# Need acoustic guitar recommendation!



## XxAlbertoxX (Sep 2, 2020)

Hi, I mostly play shred/metal/rock with Ibanez and 7strings but I want to get into acoustic after going on a Beatles binge lately.

I have no idea about acoustics but I can spend up to ~$1,000 on it so can anyone recommend some quick features that are must-haves? i.e.

- dreadnaught?
- what brand? only martin vs taylor vs gibson?
- acoustic electric or just acoustic?
- any other special details of the guitar I should consider???

thank you


----------



## Joan Maal (Sep 2, 2020)

Take a look at this one... 

https://www.sweetwater.com/store/detail/AE325LGS--ibanez-ae325-natural-low-gloss

One of the most beautiful acoustic guitars I have seen for years.


----------



## MaxOfMetal (Sep 2, 2020)

Get a Seagull, Eastman, Yamaha, or Takamine (in that order) for between $500 and $700 and you'll be plenty happy.

Don't bother with Taylor or Martin unless you're looking to spend closer to $1500, or are OK with more of a parlor/travel kinda guitar.

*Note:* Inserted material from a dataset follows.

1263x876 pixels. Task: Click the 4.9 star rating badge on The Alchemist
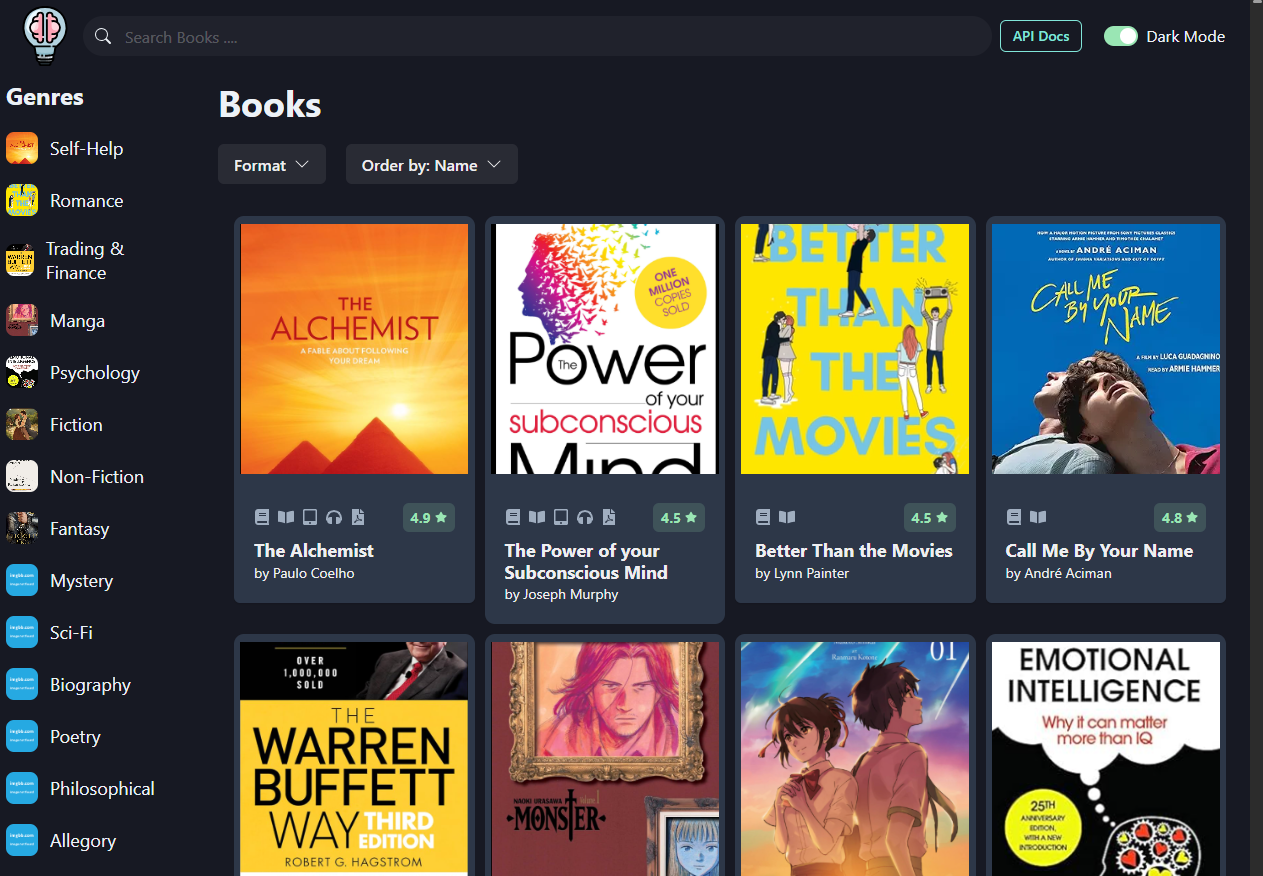coord(428,517)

Forget Gibson unless you have even more to spend and absolutely need an SJ or an oddball like the Southern Jumbo.

For the record, John and George used a Gibson J-160. It's a dreadnought with a P90 in the neck (almost literally). Epiphone makes (made?) a Beatles themed reissue and they aren't bad.


----------



## Aewrik (Sep 2, 2020)

MaxOfMetal said:


> Get a Seagull, Eastman, Yamaha, or Takamine (in that order) for between $500 and $700 and you'll be plenty happy.
> 
> Don't bother with Taylor or Martin unless you're looking to spend closer to $1500, or are OK with more of a parlor/travel kinda guitar.



Double the price for the Taylor/Martin guitars if you're buying new. I'm looking for an acoustic guitar as well, and there's a huge jump between the 400-600-800 series. Taylor is apparently very thorough in their wood sourcing and selection, so you are almost guaranteed to not receive a bad apple... or a lucky find.

I'd like to throw in Furch in the list as well. They don't have the same QA as Taylor, so you may get unlucky with their Blue line (the lowest budget with solid woods), but the Green, Yellow and Yellow lines have all sounded great. I've played a bunch of the old models too, but I'm not sure how they translate to the newer lines.

The Yamahas I've played (over $250) have all had a big sound, but a few of them have had weird overtones. Not a problem most of the time, but the one I have at home now resonates very strongly with certain notes. The Yamaha TransAcoustic line is interesting.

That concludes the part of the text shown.